Cost control, in fact, is some pain in return for a fat raise. A 2006 study by Harvard's Katherine Baicker and Amitabh Chandra used malpractice payments to estimate the effect of premium increases on wages. They found that a 10 percent increase in health care premiums "results in an offsetting decrease in wages of 2.3 percent" and an increase in unemployment of 1.2 percentage points. Compensation is basically a set sum for employers, and they don't seem to care much whether it goes into wages or into health care costs.

Workers saw this in the 1990s. This was the era of the managed-care revolution, which most remember as a horrifying failure.

Famously, audiences applauded when Helen Hunt broke out into a profanity-laden rant against HMOs in the movie "As Good as It Gets." The backlash was so intense that by 2000, the managed- care experiment was virtually over.
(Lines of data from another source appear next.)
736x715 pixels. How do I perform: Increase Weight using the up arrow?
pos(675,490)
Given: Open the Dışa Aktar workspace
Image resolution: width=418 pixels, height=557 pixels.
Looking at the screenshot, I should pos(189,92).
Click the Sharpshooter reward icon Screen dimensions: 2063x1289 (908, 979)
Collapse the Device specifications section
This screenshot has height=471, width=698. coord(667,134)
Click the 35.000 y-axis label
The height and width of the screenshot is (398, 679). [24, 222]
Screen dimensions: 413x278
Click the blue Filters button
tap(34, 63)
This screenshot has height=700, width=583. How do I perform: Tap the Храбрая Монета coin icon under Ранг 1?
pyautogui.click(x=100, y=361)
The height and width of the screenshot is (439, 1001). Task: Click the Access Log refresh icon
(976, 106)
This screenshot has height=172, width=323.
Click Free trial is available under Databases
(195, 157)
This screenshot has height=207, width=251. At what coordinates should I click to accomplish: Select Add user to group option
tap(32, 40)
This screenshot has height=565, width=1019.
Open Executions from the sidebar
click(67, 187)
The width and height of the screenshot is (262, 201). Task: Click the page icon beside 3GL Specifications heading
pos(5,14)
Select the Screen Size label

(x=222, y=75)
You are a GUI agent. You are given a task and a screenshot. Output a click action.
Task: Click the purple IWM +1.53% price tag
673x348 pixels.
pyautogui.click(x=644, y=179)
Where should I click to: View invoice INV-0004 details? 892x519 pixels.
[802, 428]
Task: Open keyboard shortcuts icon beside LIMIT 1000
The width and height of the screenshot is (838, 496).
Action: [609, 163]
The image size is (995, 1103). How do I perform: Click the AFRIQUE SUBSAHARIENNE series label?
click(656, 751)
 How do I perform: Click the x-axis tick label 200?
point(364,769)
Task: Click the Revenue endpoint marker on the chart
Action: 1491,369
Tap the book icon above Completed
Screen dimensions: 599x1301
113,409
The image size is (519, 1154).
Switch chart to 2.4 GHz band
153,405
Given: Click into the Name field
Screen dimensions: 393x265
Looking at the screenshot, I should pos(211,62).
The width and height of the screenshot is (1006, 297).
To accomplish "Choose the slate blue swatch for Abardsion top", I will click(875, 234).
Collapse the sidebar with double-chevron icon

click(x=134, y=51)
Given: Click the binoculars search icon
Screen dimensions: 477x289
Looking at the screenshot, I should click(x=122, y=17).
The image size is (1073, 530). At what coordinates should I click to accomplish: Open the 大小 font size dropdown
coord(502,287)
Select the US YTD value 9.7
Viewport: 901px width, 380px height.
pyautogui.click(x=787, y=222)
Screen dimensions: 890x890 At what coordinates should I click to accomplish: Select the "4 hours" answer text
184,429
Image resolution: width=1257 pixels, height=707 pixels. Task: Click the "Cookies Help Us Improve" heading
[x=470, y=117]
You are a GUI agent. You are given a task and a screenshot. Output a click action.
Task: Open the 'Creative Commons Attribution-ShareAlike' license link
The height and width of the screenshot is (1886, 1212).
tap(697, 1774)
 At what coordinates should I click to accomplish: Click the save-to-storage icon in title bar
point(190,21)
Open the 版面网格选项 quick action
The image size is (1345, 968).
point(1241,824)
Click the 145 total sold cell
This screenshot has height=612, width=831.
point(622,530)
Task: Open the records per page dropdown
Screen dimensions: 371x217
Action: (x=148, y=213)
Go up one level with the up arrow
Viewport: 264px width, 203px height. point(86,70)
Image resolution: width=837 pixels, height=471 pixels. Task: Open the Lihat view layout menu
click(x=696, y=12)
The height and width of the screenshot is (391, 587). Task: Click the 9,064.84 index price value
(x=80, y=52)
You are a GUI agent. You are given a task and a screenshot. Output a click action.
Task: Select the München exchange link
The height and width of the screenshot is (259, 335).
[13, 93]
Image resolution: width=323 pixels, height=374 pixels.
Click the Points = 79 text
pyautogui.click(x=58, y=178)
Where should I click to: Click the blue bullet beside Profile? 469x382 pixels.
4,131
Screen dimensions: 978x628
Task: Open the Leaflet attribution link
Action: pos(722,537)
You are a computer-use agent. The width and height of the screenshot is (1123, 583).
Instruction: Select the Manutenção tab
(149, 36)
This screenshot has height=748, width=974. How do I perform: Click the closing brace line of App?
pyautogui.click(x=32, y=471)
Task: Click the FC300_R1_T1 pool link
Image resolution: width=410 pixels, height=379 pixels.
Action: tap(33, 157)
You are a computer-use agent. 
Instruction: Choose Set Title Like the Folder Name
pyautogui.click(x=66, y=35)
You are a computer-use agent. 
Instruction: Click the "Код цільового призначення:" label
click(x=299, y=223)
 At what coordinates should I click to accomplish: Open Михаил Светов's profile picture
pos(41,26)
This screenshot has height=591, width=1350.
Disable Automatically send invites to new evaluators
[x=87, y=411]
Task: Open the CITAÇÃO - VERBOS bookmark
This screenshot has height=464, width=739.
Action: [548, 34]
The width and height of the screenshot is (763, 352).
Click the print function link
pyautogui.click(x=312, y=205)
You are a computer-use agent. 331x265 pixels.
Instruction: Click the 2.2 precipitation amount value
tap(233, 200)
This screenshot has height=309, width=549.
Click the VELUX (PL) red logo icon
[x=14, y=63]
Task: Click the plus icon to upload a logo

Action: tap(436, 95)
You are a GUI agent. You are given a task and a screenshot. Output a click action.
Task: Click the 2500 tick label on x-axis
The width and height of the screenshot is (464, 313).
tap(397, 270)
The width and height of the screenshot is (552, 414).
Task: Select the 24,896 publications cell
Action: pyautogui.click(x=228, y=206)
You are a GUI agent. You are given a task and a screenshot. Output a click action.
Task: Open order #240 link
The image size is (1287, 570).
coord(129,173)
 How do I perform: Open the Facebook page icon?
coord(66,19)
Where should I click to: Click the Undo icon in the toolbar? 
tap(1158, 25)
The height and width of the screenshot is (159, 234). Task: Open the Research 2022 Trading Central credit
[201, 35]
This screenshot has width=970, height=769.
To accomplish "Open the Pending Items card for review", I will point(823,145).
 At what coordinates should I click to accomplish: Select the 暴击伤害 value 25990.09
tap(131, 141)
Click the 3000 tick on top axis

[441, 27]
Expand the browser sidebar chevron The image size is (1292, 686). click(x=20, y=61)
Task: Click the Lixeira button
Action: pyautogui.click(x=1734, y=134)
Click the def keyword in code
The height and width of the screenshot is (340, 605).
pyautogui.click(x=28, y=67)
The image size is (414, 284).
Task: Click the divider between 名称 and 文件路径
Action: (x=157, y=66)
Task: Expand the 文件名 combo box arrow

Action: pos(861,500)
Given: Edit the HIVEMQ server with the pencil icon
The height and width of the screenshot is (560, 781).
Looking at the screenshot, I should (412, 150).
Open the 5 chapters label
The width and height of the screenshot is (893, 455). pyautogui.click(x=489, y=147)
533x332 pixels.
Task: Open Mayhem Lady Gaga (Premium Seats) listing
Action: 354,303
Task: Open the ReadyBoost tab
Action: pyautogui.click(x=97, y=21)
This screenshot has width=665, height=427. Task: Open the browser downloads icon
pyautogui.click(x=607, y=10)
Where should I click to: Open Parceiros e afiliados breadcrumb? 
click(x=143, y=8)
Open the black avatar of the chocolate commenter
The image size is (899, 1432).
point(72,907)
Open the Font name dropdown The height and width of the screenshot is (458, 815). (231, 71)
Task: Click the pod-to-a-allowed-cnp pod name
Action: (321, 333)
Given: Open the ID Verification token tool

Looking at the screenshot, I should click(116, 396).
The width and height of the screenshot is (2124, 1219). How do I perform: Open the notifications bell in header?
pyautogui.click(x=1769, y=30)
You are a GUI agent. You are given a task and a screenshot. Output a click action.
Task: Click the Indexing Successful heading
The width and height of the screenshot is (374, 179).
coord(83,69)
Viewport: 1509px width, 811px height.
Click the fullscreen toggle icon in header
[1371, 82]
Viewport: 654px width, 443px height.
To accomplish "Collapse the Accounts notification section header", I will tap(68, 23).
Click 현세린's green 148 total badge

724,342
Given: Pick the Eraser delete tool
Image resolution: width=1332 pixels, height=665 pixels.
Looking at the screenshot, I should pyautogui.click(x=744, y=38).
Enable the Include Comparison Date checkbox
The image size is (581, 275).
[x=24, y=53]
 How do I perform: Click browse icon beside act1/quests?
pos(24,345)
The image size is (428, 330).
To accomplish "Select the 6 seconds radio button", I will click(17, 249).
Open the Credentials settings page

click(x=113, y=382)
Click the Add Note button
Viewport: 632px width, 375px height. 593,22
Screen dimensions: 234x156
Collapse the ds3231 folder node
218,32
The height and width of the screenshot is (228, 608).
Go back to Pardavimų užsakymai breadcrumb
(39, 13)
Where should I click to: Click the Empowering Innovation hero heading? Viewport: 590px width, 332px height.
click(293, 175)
The problem? The data showed the experiment to be a tremendous success.

From 1989-95, median wages fell a bit. Then, managed care kicked in. Annual growth in health care costs fell from more than 10 percent in the early 1990s to less than 5 percent in the late '90s. Meanwhile, wages jumped, rising more than 11 percent from 1995 to 2000. Then we ended the managed-care experiment, and health care costs resumed their normal speed of growth. Wages slumped from 2000 to 2006.

"By every observable indicator," said Harvard's David Cutler, "managed care was a huge success. It cut spending, cut the growth of spending and didn't seem to kill anyone. And yet everyone hated it."

Of course they hated it. They didn't see its benefits, only its costs. They knew they suddenly were trapped in networks and being hassled by their insurers. As for their raises, those were nice, but why are you changing the subject? Since 1990, wages have tracked changes in premiums more closely than they've tracked the growth of the GDP. Maybe if more workers knew that, they would be more interested in efforts to control health care costs.

During the Senate Finance Committee's negotiations, Ron Wyden, D-Ore., offered to give employees the option to reject their employer's offerings in return for a voucher that would help them choose their insurance on exchanges, which meant they would save money if they chose cheaper plans. Chuck Grassley , R-Iowa, floated an idea simply to require employers to report their health care spending on workers' W-2 forms. Both were stymied by an odd-bedfellows alliance of employers and unions.

It's not too late. If employers listed the cost of health care alongside the bite taken by payroll taxes on each paycheck, it would be much clearer to workers that coverage was coming out of their wages, not their employers' largess. That could help them see the costs of the system more clearly, which is something all the congressional debate isn't helping anyone do.